>Exchange 5.5 SP2,
Ummm, why not SP3 -- or even better, SP4? SP2 is years old.
Quote:>It appears my Exchange 5.5 SP2 database is corrupt. It is up and running at
>the moment, but a client is getting an error when trying to archive
>messages. I have had a look at the event log and there are a heap of 116
>event IDs with occasional 117, and 200. They all refer to -1018 errors in
The -1018 is telling you that the data, when read from a page, fails
to recompute the correct checksum. IOW, the page is nt as it was when
it was written.
Quote:>For the 116 errors Technet advises to restore from backup
>after determining the source of the problem.
That's the correct course of action.
Quote:>The source is a faulty disk
>that I will run checkdisk on (or possibly add a new disk and move the
>database to it).
It's unlikely that will result in the database being rendered error
free, but it /may/ relocate the damaged sector -- if the problem is
the disk and not the controller or cables (or memory).
Quote:>However, the last backup worked OK and therefore removed
>the transaction log files, but the Event ID errors started prior to this
Are you making on-line backups? An off-line backup will not detect
this damage because it doesn't verify that the checksum for each page
is correct. It allows you to make backups of data that is unusable.
Quote:>So if I restore this backup, I'll restore the corruption - Yes?
If you were making off-line backups, yes. If you were making ON-LINE
backups and you didn't get any -1018 errors then the backup is okay.
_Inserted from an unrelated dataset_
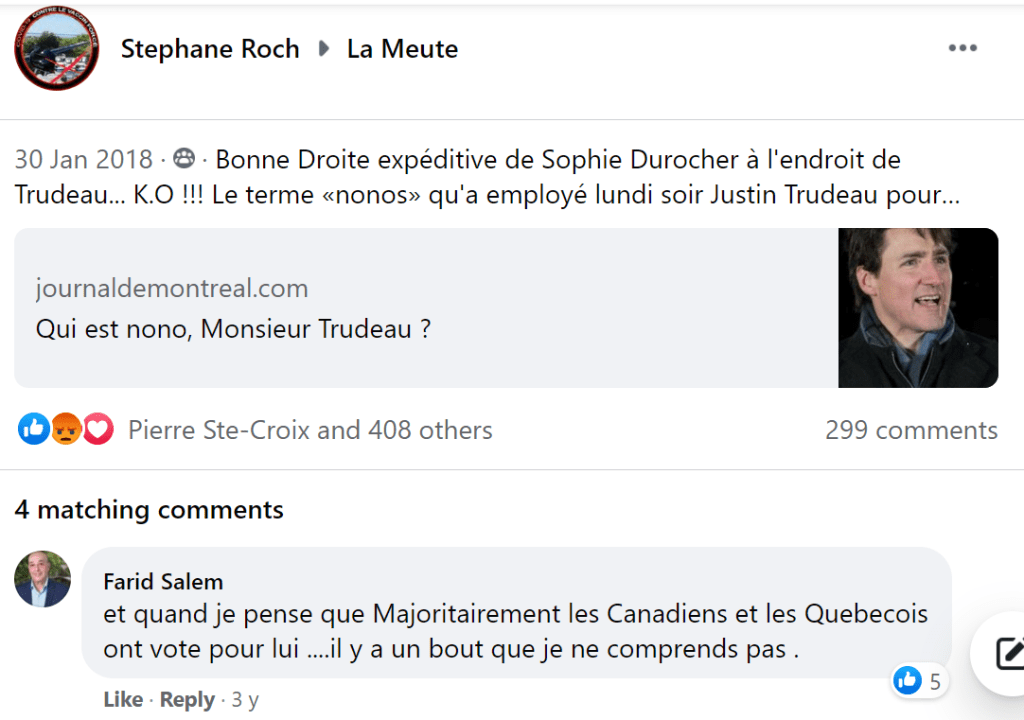The height and width of the screenshot is (720, 1024).
Task: Open the journaldemontreal.com article link
Action: pos(171,289)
However, if that is the case (that you made on-line backups and didn't
log -1018 errors) then I'd try making another backup and see if you
are successful. If you are, then it's probably NOT the disk, but the
disk controller firmware that's the problem. There's a tool (ESEFILE)
that appeared with SP3 (IIRC) that will read the entire database and
verify the checksums. Since it does so with the Information Store
service stopped it eliminates the load on the controller and simply
reads the file sequentially. SP3 introduce another beneficial feture
-- a retry on -1018 errors that almost always succeeds if the cause is
firmware that delivers disk sectors in the incorrect order.
>I restore from a backup prior to this I'll lose all information after that
Not if the log files are on another disk spindle and that disk is
okay. When you restore the previous ON-LINE backup, the log files will
be replayed when the IS retarts.
Quote:>What is the best course of action to limit the amount of data loss.
Make an on-line backup and check the logs for success.
>I just run CheckDisk,
I'd try the backup first. If the ON-line backup fails, then try to get
an OFF-line backup. That way you'll at least have something to restore
if your earlier backup proves to be unusable.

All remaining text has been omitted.